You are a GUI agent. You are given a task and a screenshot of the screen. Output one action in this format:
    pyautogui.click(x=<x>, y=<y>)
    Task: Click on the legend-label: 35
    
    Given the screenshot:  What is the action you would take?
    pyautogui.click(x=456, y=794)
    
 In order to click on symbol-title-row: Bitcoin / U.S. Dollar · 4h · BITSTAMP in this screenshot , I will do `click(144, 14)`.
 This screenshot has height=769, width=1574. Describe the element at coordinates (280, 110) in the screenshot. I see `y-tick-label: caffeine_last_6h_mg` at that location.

------------------------------------------------------------

— PROBLEM TO WORK ON —
Return the data above line for line, without changing anything.

— RESPONSE TO THIS EXERCISE —
You are a GUI agent. You are given a task and a screenshot of the screen. Output one action in this format:
    pyautogui.click(x=<x>, y=<y>)
    Task: Click on the legend-label: 35
    
    Given the screenshot:  What is the action you would take?
    pyautogui.click(x=456, y=794)
    
 In order to click on symbol-title-row: Bitcoin / U.S. Dollar · 4h · BITSTAMP in this screenshot , I will do `click(144, 14)`.
 This screenshot has height=769, width=1574. Describe the element at coordinates (280, 110) in the screenshot. I see `y-tick-label: caffeine_last_6h_mg` at that location.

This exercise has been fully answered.